-- Prompt --
Copy every line that contains the string "activity" from the entries below.

(Records excerpted from a collection)
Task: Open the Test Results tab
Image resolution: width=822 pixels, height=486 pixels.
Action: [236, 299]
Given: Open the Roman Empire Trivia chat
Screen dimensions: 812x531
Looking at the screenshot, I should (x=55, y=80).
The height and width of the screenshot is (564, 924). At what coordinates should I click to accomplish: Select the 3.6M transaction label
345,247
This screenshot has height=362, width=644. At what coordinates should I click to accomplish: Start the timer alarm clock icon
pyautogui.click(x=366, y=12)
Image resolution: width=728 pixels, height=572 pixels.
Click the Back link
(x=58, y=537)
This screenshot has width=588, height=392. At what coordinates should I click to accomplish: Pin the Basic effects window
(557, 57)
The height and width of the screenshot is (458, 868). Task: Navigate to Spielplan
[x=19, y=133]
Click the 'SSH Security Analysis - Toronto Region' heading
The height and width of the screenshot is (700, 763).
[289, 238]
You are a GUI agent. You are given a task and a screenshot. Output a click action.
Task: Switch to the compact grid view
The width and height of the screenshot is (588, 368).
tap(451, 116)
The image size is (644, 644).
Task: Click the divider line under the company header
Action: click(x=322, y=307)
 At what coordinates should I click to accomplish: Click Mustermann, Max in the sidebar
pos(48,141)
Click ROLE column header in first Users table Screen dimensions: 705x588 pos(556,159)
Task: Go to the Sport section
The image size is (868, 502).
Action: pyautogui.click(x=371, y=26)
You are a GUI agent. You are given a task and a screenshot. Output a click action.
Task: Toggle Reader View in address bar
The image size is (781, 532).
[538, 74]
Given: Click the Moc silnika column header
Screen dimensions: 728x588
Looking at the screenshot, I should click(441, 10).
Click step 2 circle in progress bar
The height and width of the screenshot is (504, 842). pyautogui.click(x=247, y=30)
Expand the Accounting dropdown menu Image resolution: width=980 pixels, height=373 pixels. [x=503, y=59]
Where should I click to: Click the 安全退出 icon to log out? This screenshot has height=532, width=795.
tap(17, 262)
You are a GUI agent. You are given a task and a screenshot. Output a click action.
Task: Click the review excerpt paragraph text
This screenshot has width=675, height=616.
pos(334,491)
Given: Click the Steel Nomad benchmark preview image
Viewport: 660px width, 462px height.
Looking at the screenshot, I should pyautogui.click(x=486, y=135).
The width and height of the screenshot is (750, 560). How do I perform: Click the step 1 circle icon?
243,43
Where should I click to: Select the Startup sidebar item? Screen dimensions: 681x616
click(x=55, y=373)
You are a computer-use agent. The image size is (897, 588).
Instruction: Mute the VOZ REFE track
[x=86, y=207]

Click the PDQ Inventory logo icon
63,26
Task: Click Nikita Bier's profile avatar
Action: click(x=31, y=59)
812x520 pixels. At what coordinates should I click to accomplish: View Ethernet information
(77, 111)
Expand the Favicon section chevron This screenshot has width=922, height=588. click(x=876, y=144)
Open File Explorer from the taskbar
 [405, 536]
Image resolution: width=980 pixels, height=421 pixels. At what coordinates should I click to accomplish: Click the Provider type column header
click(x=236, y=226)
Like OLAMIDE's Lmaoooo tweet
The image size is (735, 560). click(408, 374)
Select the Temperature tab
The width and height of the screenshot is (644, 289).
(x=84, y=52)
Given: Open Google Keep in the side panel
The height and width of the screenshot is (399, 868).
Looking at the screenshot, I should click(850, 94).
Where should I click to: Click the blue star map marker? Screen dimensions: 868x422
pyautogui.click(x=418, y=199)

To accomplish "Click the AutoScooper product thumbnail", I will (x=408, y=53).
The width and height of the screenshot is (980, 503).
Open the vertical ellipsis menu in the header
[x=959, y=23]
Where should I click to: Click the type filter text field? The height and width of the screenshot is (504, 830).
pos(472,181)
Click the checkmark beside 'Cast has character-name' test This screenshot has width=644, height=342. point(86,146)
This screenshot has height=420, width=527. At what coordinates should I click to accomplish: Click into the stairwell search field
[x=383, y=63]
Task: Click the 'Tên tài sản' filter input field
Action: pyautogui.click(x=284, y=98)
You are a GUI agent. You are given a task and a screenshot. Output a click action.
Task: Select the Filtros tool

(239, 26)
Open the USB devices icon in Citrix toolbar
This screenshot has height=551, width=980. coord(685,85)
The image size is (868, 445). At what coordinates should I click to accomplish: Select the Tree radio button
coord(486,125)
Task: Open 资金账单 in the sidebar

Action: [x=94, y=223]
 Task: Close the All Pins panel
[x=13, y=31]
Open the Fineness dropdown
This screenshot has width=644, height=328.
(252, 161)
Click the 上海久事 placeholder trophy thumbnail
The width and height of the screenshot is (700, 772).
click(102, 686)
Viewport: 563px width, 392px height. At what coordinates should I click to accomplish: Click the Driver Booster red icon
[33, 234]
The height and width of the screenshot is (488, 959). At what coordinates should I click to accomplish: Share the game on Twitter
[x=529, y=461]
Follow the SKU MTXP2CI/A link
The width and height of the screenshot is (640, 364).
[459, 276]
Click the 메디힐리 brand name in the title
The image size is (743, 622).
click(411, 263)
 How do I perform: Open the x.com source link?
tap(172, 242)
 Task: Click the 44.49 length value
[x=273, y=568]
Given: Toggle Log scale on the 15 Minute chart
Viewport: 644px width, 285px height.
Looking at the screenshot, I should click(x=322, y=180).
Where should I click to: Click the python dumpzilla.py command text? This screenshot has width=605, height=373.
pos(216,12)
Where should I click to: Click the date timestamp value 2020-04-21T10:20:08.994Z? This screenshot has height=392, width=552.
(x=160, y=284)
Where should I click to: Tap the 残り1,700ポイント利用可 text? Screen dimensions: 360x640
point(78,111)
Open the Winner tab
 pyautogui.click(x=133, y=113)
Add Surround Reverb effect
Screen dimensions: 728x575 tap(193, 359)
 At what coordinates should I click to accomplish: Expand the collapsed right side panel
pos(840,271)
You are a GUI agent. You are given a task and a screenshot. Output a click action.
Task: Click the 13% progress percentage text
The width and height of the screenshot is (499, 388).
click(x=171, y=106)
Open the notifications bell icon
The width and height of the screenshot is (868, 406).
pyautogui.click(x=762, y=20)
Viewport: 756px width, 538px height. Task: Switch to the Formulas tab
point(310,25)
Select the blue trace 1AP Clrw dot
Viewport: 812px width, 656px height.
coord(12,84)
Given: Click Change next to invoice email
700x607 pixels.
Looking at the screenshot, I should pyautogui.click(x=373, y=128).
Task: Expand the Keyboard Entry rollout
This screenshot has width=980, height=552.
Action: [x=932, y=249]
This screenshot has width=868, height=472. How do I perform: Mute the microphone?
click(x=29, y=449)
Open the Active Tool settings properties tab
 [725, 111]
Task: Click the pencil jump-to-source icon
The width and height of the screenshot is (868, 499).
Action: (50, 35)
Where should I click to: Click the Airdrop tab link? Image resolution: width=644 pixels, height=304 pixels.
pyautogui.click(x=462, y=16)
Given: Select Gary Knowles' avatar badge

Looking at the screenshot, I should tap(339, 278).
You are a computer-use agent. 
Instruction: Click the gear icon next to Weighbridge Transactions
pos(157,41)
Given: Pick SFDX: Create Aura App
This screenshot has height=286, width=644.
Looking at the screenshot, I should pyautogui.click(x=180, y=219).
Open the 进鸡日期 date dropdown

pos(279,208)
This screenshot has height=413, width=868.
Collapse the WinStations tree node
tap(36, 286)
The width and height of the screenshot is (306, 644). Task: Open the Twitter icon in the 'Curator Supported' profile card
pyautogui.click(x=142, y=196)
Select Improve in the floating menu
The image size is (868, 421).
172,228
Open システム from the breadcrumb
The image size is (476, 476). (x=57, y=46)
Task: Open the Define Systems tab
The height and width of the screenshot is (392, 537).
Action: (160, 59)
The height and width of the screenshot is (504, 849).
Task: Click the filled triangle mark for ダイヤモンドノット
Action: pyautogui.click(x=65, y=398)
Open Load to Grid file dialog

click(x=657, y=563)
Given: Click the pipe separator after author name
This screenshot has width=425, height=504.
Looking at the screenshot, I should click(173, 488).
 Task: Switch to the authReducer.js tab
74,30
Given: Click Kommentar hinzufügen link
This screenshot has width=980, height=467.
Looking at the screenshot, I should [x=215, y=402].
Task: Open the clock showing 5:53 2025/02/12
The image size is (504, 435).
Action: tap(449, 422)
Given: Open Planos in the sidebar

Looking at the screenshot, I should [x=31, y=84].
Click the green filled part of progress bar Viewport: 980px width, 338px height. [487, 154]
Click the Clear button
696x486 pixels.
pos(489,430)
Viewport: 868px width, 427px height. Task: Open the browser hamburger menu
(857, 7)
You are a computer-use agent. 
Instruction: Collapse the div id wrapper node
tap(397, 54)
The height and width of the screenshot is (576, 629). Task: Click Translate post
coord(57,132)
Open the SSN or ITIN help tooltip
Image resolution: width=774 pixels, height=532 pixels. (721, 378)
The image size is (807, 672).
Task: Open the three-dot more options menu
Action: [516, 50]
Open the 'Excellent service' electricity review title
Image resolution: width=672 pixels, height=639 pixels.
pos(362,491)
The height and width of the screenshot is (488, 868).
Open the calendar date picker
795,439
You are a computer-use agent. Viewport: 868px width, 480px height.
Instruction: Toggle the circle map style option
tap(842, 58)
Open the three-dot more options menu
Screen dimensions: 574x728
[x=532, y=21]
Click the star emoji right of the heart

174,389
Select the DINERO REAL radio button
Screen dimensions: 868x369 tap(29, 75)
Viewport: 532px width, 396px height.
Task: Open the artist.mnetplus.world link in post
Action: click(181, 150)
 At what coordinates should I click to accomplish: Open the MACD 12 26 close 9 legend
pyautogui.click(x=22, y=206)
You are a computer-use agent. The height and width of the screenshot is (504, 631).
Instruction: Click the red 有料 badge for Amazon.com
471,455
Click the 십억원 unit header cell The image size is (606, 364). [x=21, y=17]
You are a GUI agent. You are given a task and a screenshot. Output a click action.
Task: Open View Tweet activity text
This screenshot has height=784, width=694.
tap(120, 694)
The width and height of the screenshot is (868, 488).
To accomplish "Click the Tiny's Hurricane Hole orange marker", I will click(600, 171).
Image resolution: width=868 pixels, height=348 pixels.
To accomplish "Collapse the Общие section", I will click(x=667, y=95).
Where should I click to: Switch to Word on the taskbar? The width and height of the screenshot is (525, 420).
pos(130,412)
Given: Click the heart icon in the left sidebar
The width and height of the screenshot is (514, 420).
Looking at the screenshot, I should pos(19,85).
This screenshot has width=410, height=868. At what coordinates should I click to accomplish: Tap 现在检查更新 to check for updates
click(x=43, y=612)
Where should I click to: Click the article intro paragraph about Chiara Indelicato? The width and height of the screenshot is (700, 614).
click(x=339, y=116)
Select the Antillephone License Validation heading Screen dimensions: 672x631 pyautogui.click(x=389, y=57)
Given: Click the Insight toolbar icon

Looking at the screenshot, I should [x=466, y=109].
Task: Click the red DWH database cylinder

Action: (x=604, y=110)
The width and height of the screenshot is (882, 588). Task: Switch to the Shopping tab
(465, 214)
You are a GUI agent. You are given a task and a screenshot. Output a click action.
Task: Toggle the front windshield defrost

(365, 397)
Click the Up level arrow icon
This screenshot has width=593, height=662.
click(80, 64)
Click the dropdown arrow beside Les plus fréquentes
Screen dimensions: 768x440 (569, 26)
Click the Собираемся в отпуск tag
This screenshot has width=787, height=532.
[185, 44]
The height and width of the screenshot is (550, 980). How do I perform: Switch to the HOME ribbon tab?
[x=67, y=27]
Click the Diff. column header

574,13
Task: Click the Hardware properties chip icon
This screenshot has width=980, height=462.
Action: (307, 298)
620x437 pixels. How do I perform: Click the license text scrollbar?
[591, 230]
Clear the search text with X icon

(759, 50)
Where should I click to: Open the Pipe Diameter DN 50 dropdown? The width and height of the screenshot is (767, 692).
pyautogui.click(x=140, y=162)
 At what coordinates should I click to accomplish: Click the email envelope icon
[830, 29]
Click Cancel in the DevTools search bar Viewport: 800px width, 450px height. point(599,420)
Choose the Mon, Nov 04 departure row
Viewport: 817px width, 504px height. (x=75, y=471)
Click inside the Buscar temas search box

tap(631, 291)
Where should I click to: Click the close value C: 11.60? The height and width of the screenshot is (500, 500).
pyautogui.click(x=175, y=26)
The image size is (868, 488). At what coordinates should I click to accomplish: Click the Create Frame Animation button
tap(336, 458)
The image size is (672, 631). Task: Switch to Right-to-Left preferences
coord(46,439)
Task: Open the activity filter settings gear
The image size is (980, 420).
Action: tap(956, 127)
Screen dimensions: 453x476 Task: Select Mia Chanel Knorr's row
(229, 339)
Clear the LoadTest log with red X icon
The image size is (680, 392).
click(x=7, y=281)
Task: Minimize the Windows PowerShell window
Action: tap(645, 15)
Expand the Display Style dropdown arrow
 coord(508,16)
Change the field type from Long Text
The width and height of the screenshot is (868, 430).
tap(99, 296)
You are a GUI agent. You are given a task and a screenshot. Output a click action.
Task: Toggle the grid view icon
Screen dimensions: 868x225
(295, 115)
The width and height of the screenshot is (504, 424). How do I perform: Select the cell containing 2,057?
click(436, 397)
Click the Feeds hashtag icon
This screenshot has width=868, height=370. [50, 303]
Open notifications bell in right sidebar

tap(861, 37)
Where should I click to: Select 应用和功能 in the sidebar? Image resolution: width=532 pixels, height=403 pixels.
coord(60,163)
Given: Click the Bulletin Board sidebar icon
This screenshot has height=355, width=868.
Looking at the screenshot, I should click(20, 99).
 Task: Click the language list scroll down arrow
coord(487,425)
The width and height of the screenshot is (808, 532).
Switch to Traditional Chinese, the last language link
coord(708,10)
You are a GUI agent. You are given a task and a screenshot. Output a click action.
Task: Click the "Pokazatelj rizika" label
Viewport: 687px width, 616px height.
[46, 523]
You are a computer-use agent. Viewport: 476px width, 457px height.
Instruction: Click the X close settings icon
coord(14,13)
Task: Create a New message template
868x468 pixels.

-- Exercise answer --
Task: Open View Tweet activity text
Task: Open the activity filter settings gear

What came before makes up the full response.